Crain's Cleveland Business
Archives
4/22/01
By: Stan Bullard
Despite the dot-com downturn, computer-based
technological innovations continue to sweep into the world of Cleveland-area
construction companies. The latest entry is set to go live within days as
Construction Network Systems LLC launches a private, members-only network for
the local construction market.
Robert K. Wallace, the company's majority owner
who carries the title of president of sales and marketing, designed
Construction Network's system as a way to avoid the costly and time-consuming
process of handling multiple copies of blueprints -- a process he saw
repeatedly in his job as a concrete salesman.
There's no World Wide Web with Construction
Network. Mr. Wallace eschewed the Internet because he believes direct phone
connections between dedicated computer equipment are more secure than using a
web-based approach.
The idea behind the network is to link general
contractors with their subcontractors and architects in an easy-to-use system
that gives customers privacy to ship plans to each other without downloading
delays and to keep the plans automatically updated. Plans can be displayed to
all the network's members should a contractor wish to do so, Mr. Wallace said.
The software also avoids what Mr. Wallace argues
is the big problem in the industry
-- "the lie (that) I didn't see the change" in the drawings. The
system tracks changes made to blueprints as jobs evolve. A CD-ROM is burned at
the end of the job to provide a history of it for future use and for legal
protection.
Construction Network uses a rarity smacking of a
data processing throwback -- a system that relies on placing its own processing
units and screens in contractors' offices. That setup avoids problems with
outdated machines and conflicts in software and the need for specialists at the
companies, Mr. Wallace said.
"This is also the construction industry,
where the person who is sitting at a desk drinking coffee waiting for a
download is getting paid $27 an hour," said Mr. Wallace, whose
nine-employee company is based in Middleburg Heights.
But the hardware strategy also hikes the price.
The package costs upwards of $315 a month.
Charles Marshall, president of Marshall
Construction Co. of Richfield, is among the first 10 general contractors to
agree to go onto the system. He said he was attracted by Construction Network's
ability to provide secure, private connections, which are valuable for
contractors specializing in design-build projects. Secrecy is prized in such
projects, and the jobs are rarely publicly bid.
Construction Network joins those local groups providing
online services to the construction industry.

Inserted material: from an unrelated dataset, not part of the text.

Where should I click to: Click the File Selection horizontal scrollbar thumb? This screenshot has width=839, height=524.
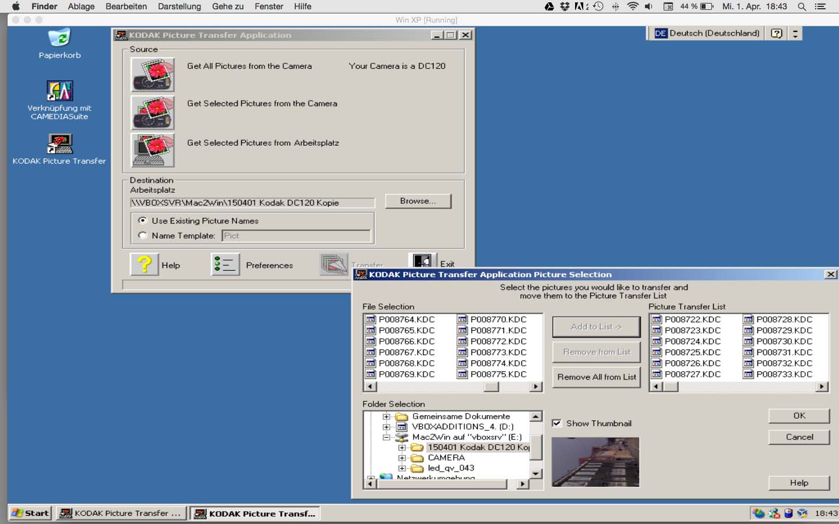pyautogui.click(x=491, y=387)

Builders Exchange, a Brooklyn Heights trade group
for construction contractors, operates an Internet-based public bidding system
for its members. Executive director Gregg Mazurek said members pay fees of $575
a year and can add the system's plan services for another $600 a year.
"Once contractors get a job, we're out of the
loop," Mr. Mazurek said. He described the Builders Exchange system as an
online construction job reporting service, an electronic version of the
traditional industry
plan room.
Mr. Mazurek credits Builders Exchange's system for
boosting its membership rolls and doesn't believe Construction Network will
harm the group. He acknowledged the need for private communication exists, and
said his group plans an option within the next 60 days allowing a contractor to
post only his or her own plans and specs on an area of the site.
The operator of one web-based online bidding
system said he believes Construction Network's costs are prohibitive.
"Nobody's going to buy it," said Bob
Fortney, president of both Constructionbidding.com Inc. and the Fortney &
Weygandt Inc. general contracting firm in North Olmsted.
"This is construction; you have enough
problems with people spending $20 a month," Mr. Fortney said. "A very
limited number of people are going to spend money for a service like this, but
I'm not one to sit in judgment on someone else's plan."
Mr. Fortney's system relies on registered sponsors
paying $3 per set of drawings plus a quarter a page to post plans on the web
site. Mr. Fortney launched the Internet company 18 months ago with his own
money after developing a system for his own firm's use. He said he now gets
100,000 hits a week on his site.
"I didn't think the industry
was ready for it," Mr. Fortney said. "Every day, I've been proven
wrong."
For his part, Mr. Wallace said the cost of his
approach is worth it for the virtues of the system. And, he added, "I'm
not having any trouble signing anyone up." He said 100 users have pledged
to work on the system when it's launched.
Mr. Wallace said he and an investor he wouldn't
identify spent $1 million creating Construction Network. He estimates the
company will be profitable within six months. He's also scouting out-of-town
locations to launch it; they include Columbus, Detroit, Tampa, Fla., and the
Virginia suburbs of Washington, D.C.
And five years out?
"We've not looked that far," Mr. Wallace said.